━━ Supplied text
# Worth it to get aquascaping tools?



## Kaxen (Mar 3, 2013)

I figure I should stop shoving my normal scissors into the aquarium before the silicone & plastic grip absorbs fishy smell or something and maybe get some scissors to lay aside specifically for aquarium stuff.

Tweezers seem kind of useful too.

Is it worth it to get the rake thing?


----------



## BettaMummy87 (Jul 26, 2014)

Only if you routinely disrturb your substrate with water changes or rescaping, other then the initial setup I assume. 

If you can get the rake with tweezers and scissors for much the same price, why not. If its gunna cost a lot I personally wouldnt bother. I use a net to level mine tbh. XD


----------



## Zhylis (Nov 4, 2014)

I'm cheap ... save the money for more fish! 

Ever notice how cuticle scissors from a manicure kit have small, sharp, _curved_ blades? Excellent for getting into tight corners, underneath bushy leaves, and trimming individual stems in hard to reach places.

Bamboo chopsticks or shishkabob skewers can double for tweezers. Either use them like chopsticks or turn them into tweezers using a rolled up piece of paper and a rubberband. Plus after poking the plant into the substrate, you can leave one chopstick in place, pinning the stem/roots down while using the other chopstick to pile substrate around the stem for a more secure planting.

Rake? A flat wooden spatula or net like BettaMummy mentioned works like a charm.


----------



## DaytonBetta (Feb 4, 2014)

I got a set of tools, mostly for the scissors, so I'm not using kitchen and school scissors and constantly running them through the dishwasher. The scissors are really nice because they have long handles and my tanks are deep.
━━━━
━━ Extracted information
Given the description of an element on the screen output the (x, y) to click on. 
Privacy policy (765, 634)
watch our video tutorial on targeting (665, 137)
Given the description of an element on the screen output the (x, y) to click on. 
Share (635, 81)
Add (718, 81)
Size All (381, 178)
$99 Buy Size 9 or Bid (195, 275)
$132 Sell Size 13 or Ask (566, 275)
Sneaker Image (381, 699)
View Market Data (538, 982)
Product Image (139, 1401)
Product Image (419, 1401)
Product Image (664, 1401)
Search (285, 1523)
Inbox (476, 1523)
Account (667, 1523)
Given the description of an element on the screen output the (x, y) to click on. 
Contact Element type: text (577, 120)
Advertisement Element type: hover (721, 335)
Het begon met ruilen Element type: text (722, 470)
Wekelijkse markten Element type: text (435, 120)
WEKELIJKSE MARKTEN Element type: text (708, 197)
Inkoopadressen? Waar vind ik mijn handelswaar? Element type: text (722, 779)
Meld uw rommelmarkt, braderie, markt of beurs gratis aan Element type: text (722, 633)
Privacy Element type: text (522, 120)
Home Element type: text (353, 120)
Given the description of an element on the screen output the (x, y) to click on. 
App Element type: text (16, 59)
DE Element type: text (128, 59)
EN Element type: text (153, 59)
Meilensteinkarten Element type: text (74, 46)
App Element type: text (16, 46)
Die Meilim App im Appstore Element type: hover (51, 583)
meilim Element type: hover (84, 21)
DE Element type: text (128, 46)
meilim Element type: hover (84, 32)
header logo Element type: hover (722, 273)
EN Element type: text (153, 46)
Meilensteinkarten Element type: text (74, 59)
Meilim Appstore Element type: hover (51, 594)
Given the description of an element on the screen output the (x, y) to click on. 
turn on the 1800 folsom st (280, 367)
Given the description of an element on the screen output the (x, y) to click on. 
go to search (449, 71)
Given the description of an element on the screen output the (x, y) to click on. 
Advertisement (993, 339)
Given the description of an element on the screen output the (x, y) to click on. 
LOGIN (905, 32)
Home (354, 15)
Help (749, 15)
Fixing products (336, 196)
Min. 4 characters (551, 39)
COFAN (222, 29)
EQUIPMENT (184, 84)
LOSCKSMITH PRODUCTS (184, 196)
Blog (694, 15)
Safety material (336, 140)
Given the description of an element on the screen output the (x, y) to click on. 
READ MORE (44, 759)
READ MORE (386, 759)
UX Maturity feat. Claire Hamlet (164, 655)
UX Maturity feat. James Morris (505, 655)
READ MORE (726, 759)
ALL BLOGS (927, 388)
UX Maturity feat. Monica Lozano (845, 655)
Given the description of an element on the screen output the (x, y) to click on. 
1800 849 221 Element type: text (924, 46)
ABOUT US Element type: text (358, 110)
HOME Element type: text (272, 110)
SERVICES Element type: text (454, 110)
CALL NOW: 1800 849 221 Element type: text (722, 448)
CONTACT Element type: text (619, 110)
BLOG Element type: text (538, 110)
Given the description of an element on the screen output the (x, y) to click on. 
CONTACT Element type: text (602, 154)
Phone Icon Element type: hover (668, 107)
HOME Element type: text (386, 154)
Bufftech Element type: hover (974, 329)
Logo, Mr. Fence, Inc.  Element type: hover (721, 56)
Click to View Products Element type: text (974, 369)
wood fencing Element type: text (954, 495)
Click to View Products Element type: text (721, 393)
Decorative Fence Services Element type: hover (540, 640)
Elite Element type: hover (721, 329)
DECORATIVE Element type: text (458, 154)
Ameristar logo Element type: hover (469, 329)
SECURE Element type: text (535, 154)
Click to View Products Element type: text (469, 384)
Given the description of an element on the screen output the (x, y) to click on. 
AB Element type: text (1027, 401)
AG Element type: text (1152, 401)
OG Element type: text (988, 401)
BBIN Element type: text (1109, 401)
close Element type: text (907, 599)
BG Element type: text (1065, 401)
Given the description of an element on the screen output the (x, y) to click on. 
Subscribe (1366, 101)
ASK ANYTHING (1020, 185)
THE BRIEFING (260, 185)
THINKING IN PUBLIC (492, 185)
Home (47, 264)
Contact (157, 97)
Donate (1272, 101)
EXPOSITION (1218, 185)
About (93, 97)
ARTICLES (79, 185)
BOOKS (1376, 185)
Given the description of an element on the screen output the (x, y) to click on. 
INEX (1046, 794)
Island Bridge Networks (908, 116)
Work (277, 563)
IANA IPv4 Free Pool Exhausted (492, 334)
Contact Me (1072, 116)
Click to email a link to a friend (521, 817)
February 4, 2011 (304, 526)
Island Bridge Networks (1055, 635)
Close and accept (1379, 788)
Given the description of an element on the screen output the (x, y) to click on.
━━━━
### Prompt 1:
Translate this sentence from the aquascaping tools thread into Spanish: "The scissors are really nice because they have long handles and my tanks are deep."
### Prompt 2:
Copy the aquascaping tools thread from "## Zhylis (Nov" to "more secure planting.", swapping "rubberband" for "rubber band".
### Prompt 3:
Answer these questions from the aquascaping tools thread.
(a) What does BettaMummy87 use to level the substrate?
(b) What kind of scissors does Zhylis recommend for tight corners?
(c) According to DaytonBetta, why are the scissors from the tool set nice?
The lines have no connection to the aquascaping tools thread.

### Worked solution 1:
Las tijeras son muy buenas porque tienen mangos largos y mis peceras son profundas.

### Worked solution 2:
## Zhylis (Nov 4, 2014)

I'm cheap ... save the money for more fish! 

Ever notice how cuticle scissors from a manicure kit have small, sharp, _curved_ blades? Excellent for getting into tight corners, underneath bushy leaves, and trimming individual stems in hard to reach places.

Bamboo chopsticks or shishkabob skewers can double for tweezers. Either use them like chopsticks or turn them into tweezers using a rolled up piece of paper and a rubber band. Plus after poking the plant into the substrate, you can leave one chopstick in place, pinning the stem/roots down while using the other chopstick to pile substrate around the stem for a more secure planting.

### Worked solution 3:
(a) A net.
(b) Cuticle scissors from a manicure kit.
(c) They have long handles, and DaytonBetta's tanks are deep.